**INPUT DATA:**
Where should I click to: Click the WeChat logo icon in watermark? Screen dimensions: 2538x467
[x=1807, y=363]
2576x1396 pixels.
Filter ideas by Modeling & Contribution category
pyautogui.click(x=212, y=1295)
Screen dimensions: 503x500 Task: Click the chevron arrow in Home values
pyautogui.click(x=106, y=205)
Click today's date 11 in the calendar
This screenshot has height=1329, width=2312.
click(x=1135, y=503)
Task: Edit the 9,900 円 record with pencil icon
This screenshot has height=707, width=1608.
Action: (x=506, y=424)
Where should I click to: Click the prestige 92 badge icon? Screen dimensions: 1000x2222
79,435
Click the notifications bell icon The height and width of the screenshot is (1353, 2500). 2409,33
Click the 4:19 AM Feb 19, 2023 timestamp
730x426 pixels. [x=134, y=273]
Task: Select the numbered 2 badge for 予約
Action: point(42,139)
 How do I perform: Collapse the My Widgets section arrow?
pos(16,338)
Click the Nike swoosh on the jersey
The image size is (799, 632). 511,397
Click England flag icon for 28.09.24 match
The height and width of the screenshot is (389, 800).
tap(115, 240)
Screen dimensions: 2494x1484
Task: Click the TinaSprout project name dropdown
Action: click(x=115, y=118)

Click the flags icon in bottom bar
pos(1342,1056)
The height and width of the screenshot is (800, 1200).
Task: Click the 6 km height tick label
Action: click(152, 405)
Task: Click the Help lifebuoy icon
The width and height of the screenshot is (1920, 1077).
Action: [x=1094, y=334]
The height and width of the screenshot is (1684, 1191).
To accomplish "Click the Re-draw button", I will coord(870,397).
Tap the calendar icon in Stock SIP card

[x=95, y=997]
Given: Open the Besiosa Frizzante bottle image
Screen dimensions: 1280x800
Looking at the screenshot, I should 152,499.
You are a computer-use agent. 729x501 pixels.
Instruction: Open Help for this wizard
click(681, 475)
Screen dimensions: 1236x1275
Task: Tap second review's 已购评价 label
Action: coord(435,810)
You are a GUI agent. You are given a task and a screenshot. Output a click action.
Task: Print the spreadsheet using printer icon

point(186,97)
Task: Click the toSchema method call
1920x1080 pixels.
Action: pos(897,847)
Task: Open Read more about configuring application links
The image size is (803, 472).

**THE TASK:** Please copy the records word for word, from the start of the records through the line that contains "Click the notifications".

**OUTPUT BELOW:**
Where should I click to: Click the WeChat logo icon in watermark? Screen dimensions: 2538x467
[x=1807, y=363]
2576x1396 pixels.
Filter ideas by Modeling & Contribution category
pyautogui.click(x=212, y=1295)
Screen dimensions: 503x500 Task: Click the chevron arrow in Home values
pyautogui.click(x=106, y=205)
Click today's date 11 in the calendar
This screenshot has height=1329, width=2312.
click(x=1135, y=503)
Task: Edit the 9,900 円 record with pencil icon
This screenshot has height=707, width=1608.
Action: (x=506, y=424)
Where should I click to: Click the prestige 92 badge icon? Screen dimensions: 1000x2222
79,435
Click the notifications bell icon The height and width of the screenshot is (1353, 2500). 2409,33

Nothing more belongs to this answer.